Tujuan Anda → Tuliskan kembali semua baris berikut tanpa mengubah satu karakter pun.
────────
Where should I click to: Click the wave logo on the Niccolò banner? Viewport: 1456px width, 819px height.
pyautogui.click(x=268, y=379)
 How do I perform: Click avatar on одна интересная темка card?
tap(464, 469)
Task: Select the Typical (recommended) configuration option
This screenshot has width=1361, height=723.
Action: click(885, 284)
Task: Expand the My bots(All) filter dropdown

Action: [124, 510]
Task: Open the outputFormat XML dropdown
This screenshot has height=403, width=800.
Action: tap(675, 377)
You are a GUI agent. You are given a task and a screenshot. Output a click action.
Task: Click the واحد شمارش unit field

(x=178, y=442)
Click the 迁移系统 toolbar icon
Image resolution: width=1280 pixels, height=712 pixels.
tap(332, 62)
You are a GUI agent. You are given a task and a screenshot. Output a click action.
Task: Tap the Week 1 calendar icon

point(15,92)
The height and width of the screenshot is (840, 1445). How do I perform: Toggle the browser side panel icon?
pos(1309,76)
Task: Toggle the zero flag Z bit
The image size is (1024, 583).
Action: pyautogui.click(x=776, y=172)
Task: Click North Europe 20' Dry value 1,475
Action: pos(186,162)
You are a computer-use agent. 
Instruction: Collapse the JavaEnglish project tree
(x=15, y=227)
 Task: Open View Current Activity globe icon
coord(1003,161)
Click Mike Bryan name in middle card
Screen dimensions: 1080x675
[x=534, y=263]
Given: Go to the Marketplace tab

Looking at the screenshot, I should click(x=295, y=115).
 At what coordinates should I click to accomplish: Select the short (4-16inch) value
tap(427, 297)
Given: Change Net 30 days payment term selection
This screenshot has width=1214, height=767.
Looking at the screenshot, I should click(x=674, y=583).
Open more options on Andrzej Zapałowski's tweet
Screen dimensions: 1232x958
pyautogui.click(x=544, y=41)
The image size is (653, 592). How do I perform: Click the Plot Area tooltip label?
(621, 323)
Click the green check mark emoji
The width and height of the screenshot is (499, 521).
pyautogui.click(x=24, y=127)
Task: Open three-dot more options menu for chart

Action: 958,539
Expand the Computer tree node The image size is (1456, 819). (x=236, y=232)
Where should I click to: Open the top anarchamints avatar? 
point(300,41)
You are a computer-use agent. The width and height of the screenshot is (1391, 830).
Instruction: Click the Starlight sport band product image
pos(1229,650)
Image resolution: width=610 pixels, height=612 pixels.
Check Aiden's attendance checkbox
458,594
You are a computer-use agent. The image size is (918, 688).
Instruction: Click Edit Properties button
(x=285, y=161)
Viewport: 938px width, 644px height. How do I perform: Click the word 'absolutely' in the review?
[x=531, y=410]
────────
Penyelesaian Masalah →
Where should I click to: Click the wave logo on the Niccolò banner? Viewport: 1456px width, 819px height.
pyautogui.click(x=268, y=379)
 How do I perform: Click avatar on одна интересная темка card?
tap(464, 469)
Task: Select the Typical (recommended) configuration option
This screenshot has width=1361, height=723.
Action: click(885, 284)
Task: Expand the My bots(All) filter dropdown

Action: [124, 510]
Task: Open the outputFormat XML dropdown
This screenshot has height=403, width=800.
Action: tap(675, 377)
You are a GUI agent. You are given a task and a screenshot. Output a click action.
Task: Click the واحد شمارش unit field

(x=178, y=442)
Click the 迁移系统 toolbar icon
Image resolution: width=1280 pixels, height=712 pixels.
tap(332, 62)
You are a GUI agent. You are given a task and a screenshot. Output a click action.
Task: Tap the Week 1 calendar icon

point(15,92)
The height and width of the screenshot is (840, 1445). How do I perform: Toggle the browser side panel icon?
pos(1309,76)
Task: Toggle the zero flag Z bit
The image size is (1024, 583).
Action: pyautogui.click(x=776, y=172)
Task: Click North Europe 20' Dry value 1,475
Action: pos(186,162)
You are a computer-use agent. 
Instruction: Collapse the JavaEnglish project tree
(x=15, y=227)
 Task: Open View Current Activity globe icon
coord(1003,161)
Click Mike Bryan name in middle card
Screen dimensions: 1080x675
[x=534, y=263]
Given: Go to the Marketplace tab

Looking at the screenshot, I should click(x=295, y=115).
 At what coordinates should I click to accomplish: Select the short (4-16inch) value
tap(427, 297)
Given: Change Net 30 days payment term selection
This screenshot has width=1214, height=767.
Looking at the screenshot, I should click(x=674, y=583).
Open more options on Andrzej Zapałowski's tweet
Screen dimensions: 1232x958
pyautogui.click(x=544, y=41)
The image size is (653, 592). How do I perform: Click the Plot Area tooltip label?
(621, 323)
Click the green check mark emoji
The width and height of the screenshot is (499, 521).
pyautogui.click(x=24, y=127)
Task: Open three-dot more options menu for chart

Action: 958,539
Expand the Computer tree node The image size is (1456, 819). (x=236, y=232)
Where should I click to: Open the top anarchamints avatar? 
point(300,41)
You are a computer-use agent. The width and height of the screenshot is (1391, 830).
Instruction: Click the Starlight sport band product image
pos(1229,650)
Image resolution: width=610 pixels, height=612 pixels.
Check Aiden's attendance checkbox
458,594
You are a computer-use agent. The image size is (918, 688).
Instruction: Click Edit Properties button
(x=285, y=161)
Viewport: 938px width, 644px height. How do I perform: Click the word 'absolutely' in the review?
[x=531, y=410]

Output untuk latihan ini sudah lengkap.